LaRocca insists the OCal label will be important to consumers. “It absolutely has to be certified. We have to have integrity behind what it is. The purer the better, and that means no synthetic fertilizers, pesticides, or herbicides. And there is a long list of synthetic ingredients you can’t use in processing,” he said.
Representing the government and the regulation side, Dolcini says he comes to conferences like the Organic Grower Summit to get real time feedback on the process. “On the issue of cannabis, because there is this schism between federal law which outlaws cannabis cultivation and California state law which specifically makes it legal to cultivate cannabis, we really are in unchartered waters,” he said. Dolcini says state regulators, with input from growers and processors, will spend 2020 drafting the rules for organic cannabis growers and making sure they are communicated clearly.
“DPR’s role going forward as we settle out state versus federal law will be to work with CDFA, the Department of Justice, Cal-cannabis (the division within CDCF in charge of the OCal certification), Bureau of Cannabis Control, Fish and Game and county ag commissioners to figure out who needs to do what in order to create a market place that is transparent and easy to understand from the grower perspective as well as from a consumer perspective. Opportunities like this conference are important to help us make this more of a collaborative project,” Dolcini said.
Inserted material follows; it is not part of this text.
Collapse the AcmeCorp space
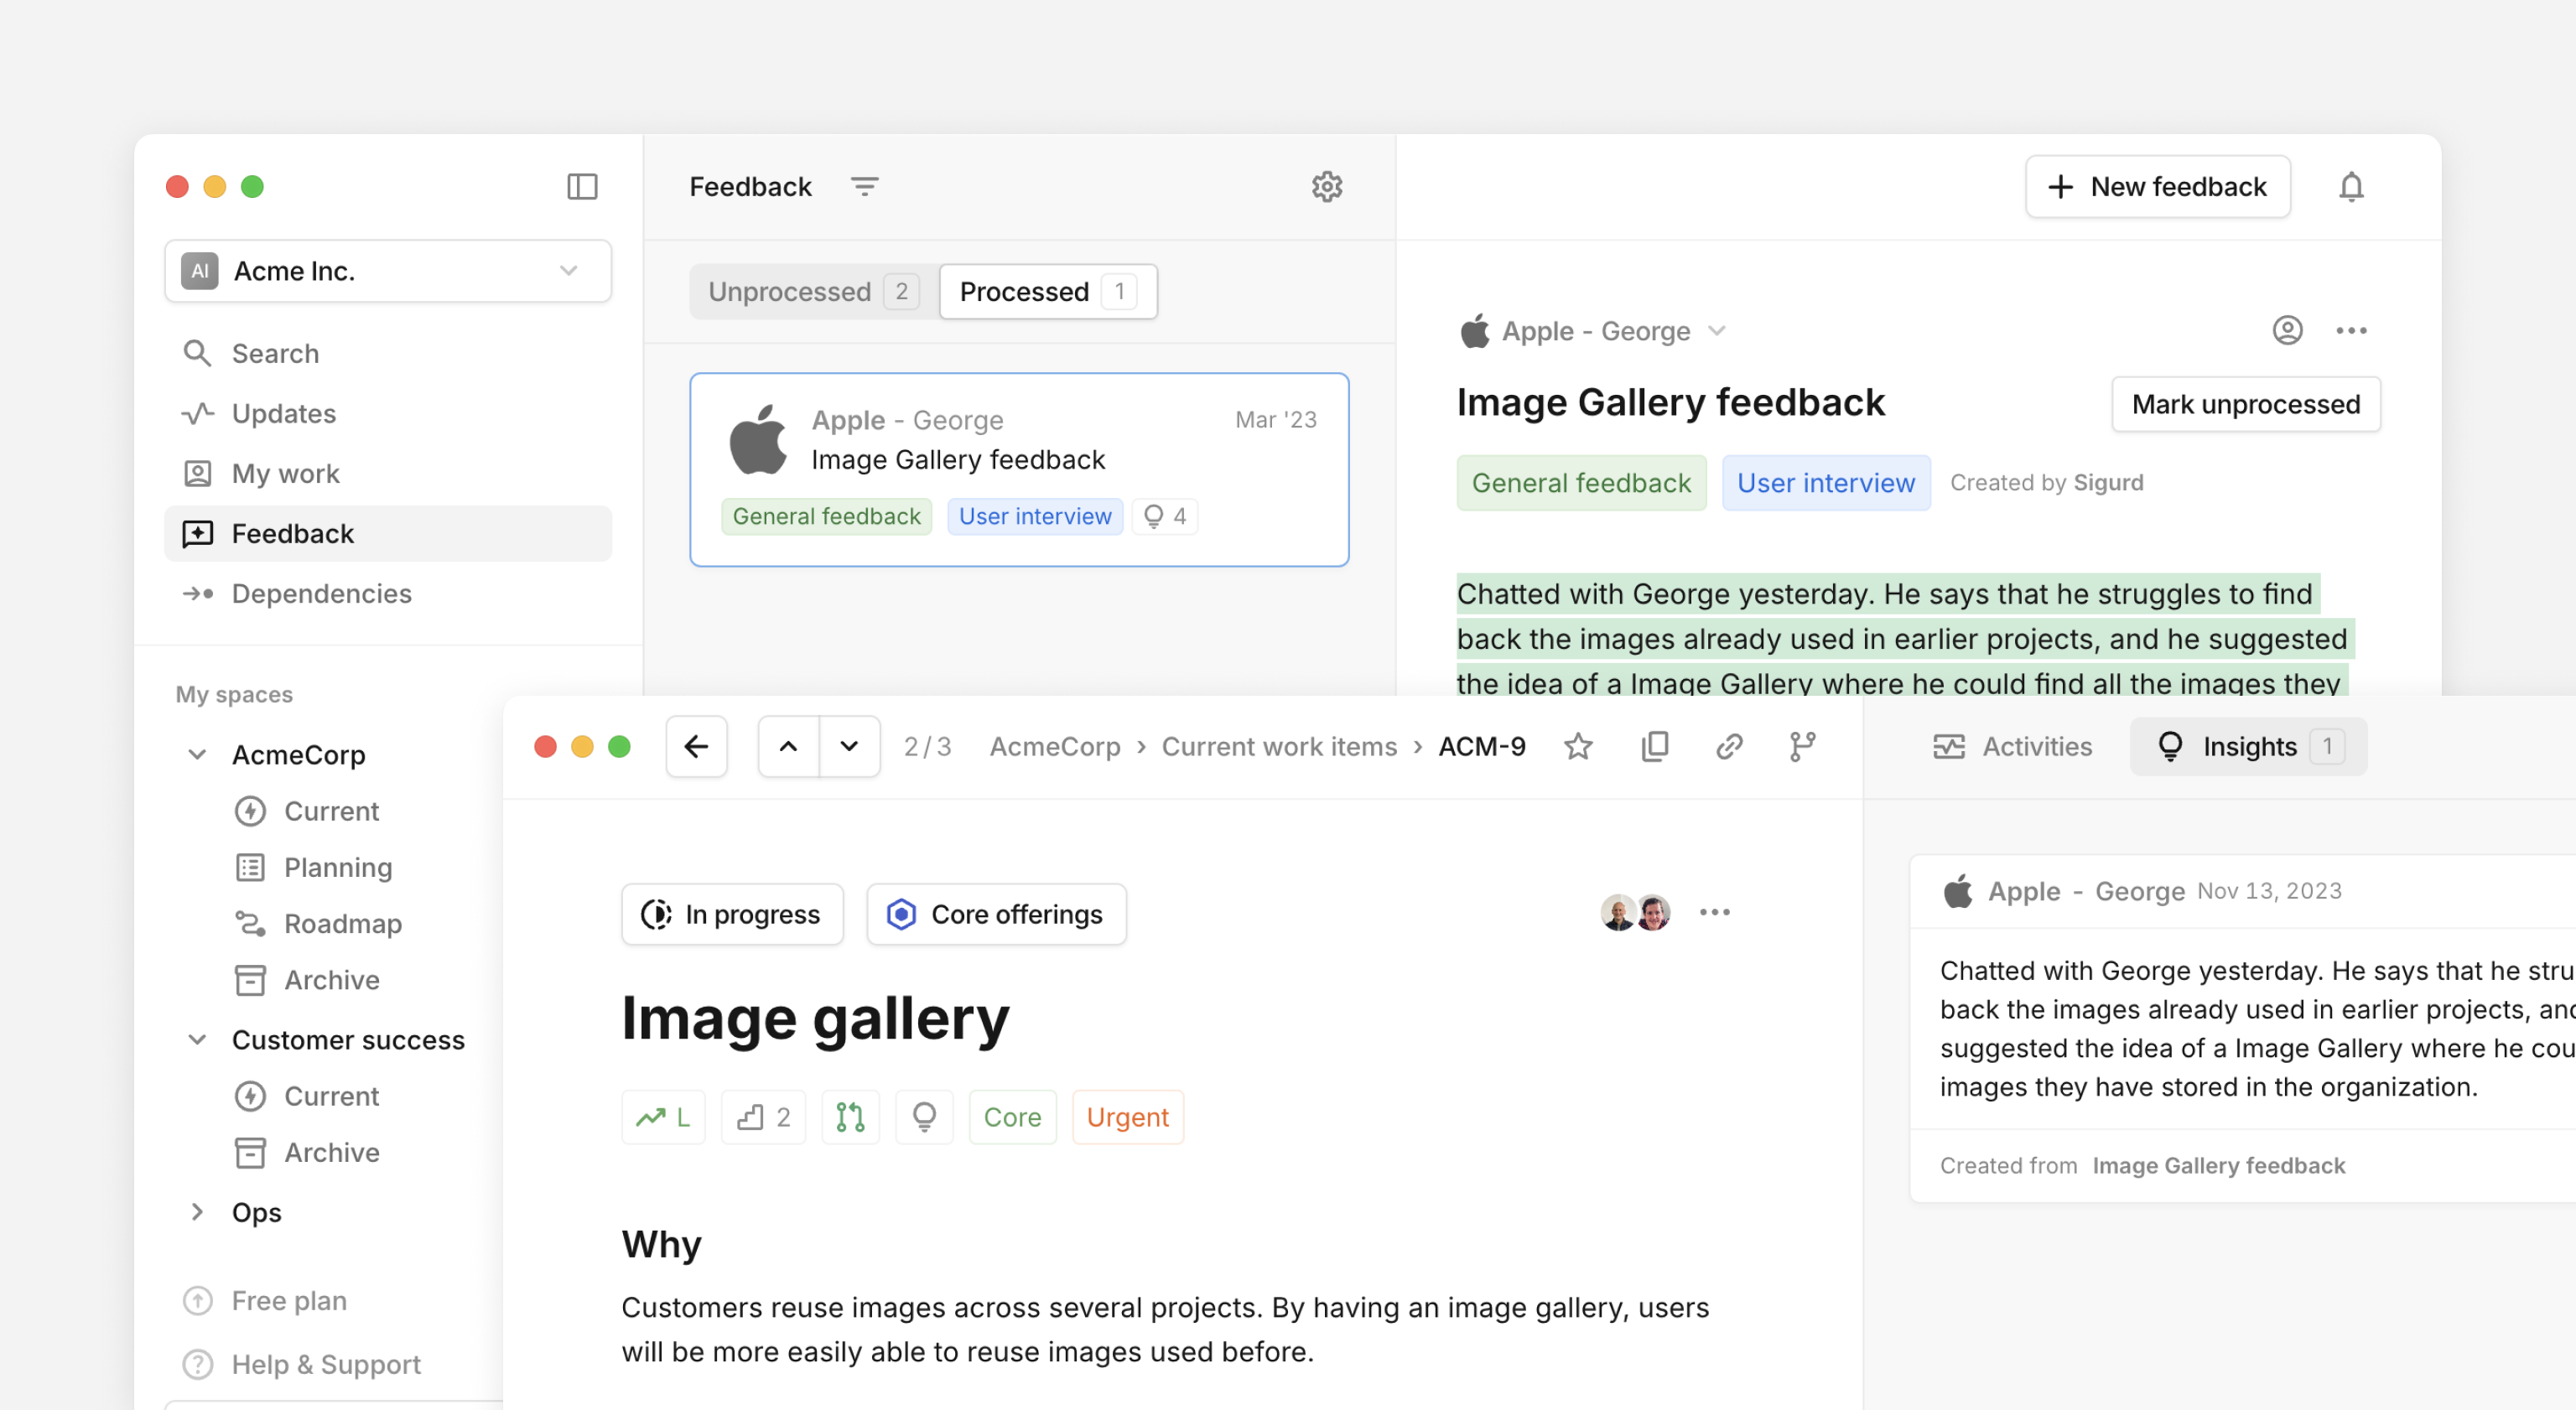Image resolution: width=2576 pixels, height=1410 pixels. tap(197, 754)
Carr, a longtime grower in the Santa Cruz mountains, says communicating the benefits and what he sees as superior product qualities of organic cannabis is key to future industry success, and he is anxious to get going on organic certification and marketing.
”Long term it’s going to an ongoing story telling mission to elevate the consciousness of the consumer. When you can articulate your narrative, and build a brand regionally , the product will be far superior to the ‘spray tan’ beauty of indoors cannabis products. We all need to be outspoken and involved. After 80 years of prohibition we’re now in transition. Education is an important part of this next step,” Carr said.
Dolcini and LaRocca couldn’t agree more, but they also understand the anxiety among cannabis growers and those looking to go organic. This year will be one of stops and starts as state regulators work to hammer out the rules that will dictate the next chapter in cannabis cultivation.
LaRocca, however, is clear on one point – state regulators and growers should not tolerate cheaters. He believes the OCal label adds value and reassurance to the consumer, and so the integrity behind it must be preserved. “We aren’t saying cannabis growers have to grow organically but if you say you are growing organically then damnit you better have the OCal label on it.”